**ACTION ITEM**
Of the entries below, restate word for word only the section that runs from the line with "How I Achieved" to the line with "Dr. Richard Silver (128, 551)", counting both ends.

**DATA SUPPLIED**
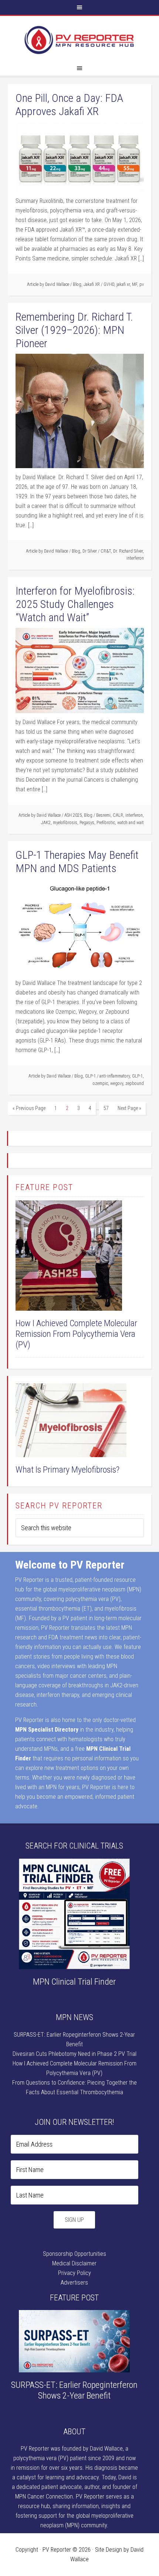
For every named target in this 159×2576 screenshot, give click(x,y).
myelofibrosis (65, 822)
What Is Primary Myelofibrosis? (67, 1470)
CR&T (106, 551)
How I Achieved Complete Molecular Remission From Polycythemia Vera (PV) (76, 1334)
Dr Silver (89, 551)
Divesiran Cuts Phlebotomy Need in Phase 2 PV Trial (74, 2053)
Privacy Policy (74, 2272)
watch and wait (130, 822)
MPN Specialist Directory (46, 1729)
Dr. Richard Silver (128, 551)
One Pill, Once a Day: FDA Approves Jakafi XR (69, 104)
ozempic (100, 1083)
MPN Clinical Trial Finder (74, 1982)
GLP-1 (90, 1076)
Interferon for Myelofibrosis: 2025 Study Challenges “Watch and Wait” (75, 604)
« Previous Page (29, 1108)
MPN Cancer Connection (44, 2496)
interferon (135, 558)
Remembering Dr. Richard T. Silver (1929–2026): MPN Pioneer (74, 330)
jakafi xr (123, 284)
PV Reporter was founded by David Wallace (72, 2448)
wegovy (116, 1083)
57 (106, 1108)
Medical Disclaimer (74, 2263)
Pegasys (87, 822)
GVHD (109, 284)
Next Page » (129, 1108)
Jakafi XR (92, 284)
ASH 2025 (73, 815)
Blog (77, 284)
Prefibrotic (106, 822)
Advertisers (74, 2282)
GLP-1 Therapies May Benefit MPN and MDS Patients (77, 861)
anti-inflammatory (114, 1076)
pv (141, 284)
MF (134, 284)
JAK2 (46, 822)
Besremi (103, 815)
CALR (118, 815)
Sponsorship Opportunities (74, 2253)
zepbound (134, 1083)
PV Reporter (79, 40)
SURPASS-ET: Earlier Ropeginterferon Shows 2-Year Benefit (74, 2390)
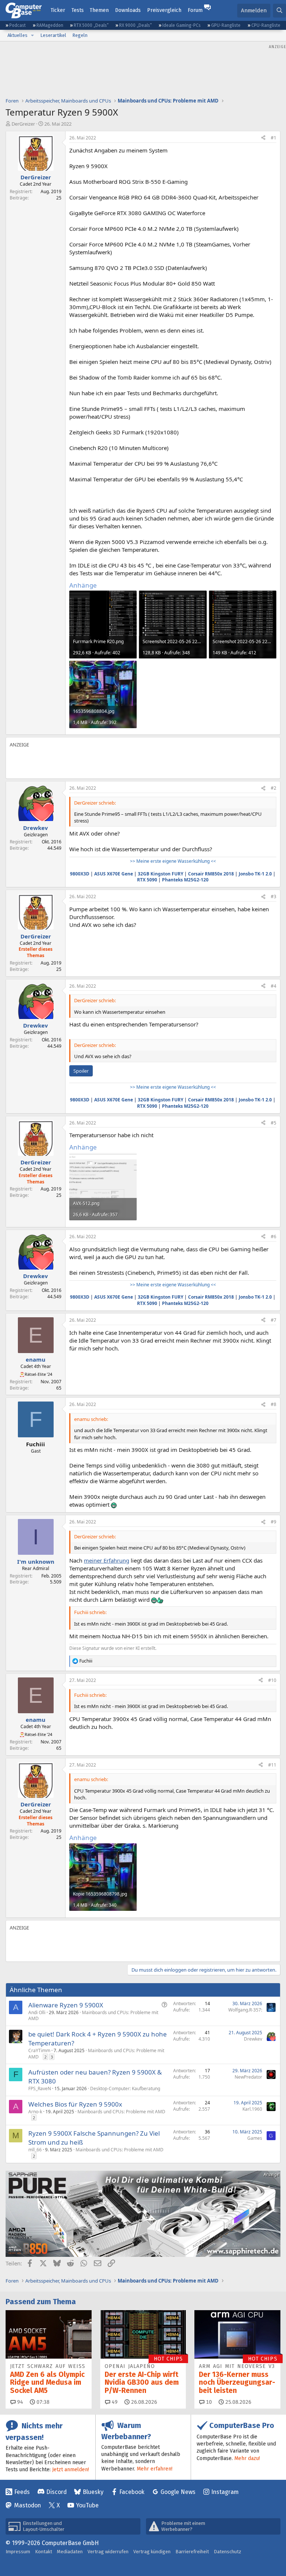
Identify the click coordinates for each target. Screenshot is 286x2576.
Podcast (17, 25)
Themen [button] (99, 10)
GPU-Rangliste (226, 25)
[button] (32, 35)
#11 (272, 1765)
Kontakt (43, 2551)
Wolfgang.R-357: (245, 2010)
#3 (273, 896)
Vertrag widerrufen (108, 2551)
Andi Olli (36, 2012)
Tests (78, 10)
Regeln (80, 35)
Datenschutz (227, 2551)
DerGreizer (23, 123)
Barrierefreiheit (192, 2551)
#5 (273, 1123)
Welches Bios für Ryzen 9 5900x (75, 2104)
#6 (273, 1236)
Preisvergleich (164, 10)
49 (114, 2402)
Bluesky (93, 2491)
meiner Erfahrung (106, 1560)
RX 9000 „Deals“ (135, 25)
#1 (273, 138)
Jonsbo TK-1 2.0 (255, 874)
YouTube (87, 2505)
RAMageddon (49, 25)
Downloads (128, 10)
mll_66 (35, 2149)
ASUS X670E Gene (113, 874)
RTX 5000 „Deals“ (91, 25)
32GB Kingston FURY (160, 874)
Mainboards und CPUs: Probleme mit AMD (93, 2015)
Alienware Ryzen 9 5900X (65, 2005)
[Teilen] (263, 138)
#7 (273, 1320)
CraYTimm (39, 2050)
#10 (272, 1680)
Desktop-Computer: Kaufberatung (125, 2088)
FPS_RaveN (39, 2088)
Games (254, 2138)
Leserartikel (53, 35)
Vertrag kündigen (152, 2551)
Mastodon (27, 2505)
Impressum (18, 2551)
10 (208, 2402)
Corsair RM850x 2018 (211, 874)
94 (19, 2402)
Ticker (58, 10)
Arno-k (35, 2111)
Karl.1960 (252, 2109)
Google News (178, 2491)
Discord (56, 2491)
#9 (273, 1522)
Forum (195, 10)
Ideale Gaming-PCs (181, 25)
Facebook (131, 2491)
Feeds (22, 2491)
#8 (273, 1404)
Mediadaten (70, 2551)
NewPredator (248, 2077)
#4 (273, 986)
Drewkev (253, 2039)
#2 (273, 788)
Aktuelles (17, 35)
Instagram (225, 2491)
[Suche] (279, 11)
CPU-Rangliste (265, 25)
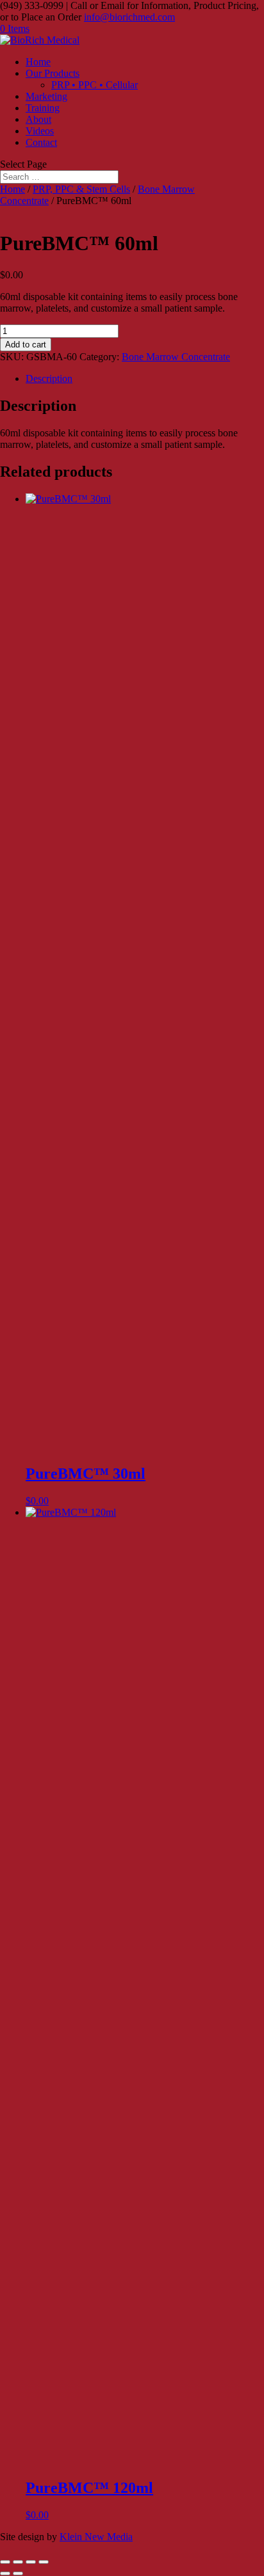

**RESPONSE TO THIS EXERCISE**
How I Achieved Complete Molecular Remission From Polycythemia Vera (PV) (76, 1334)
Dr Silver (89, 551)
Divesiran Cuts Phlebotomy Need in Phase 2 PV Trial (74, 2053)
Privacy Policy (74, 2272)
watch and wait (130, 822)
MPN Specialist Directory (46, 1729)
Dr. Richard Silver (128, 551)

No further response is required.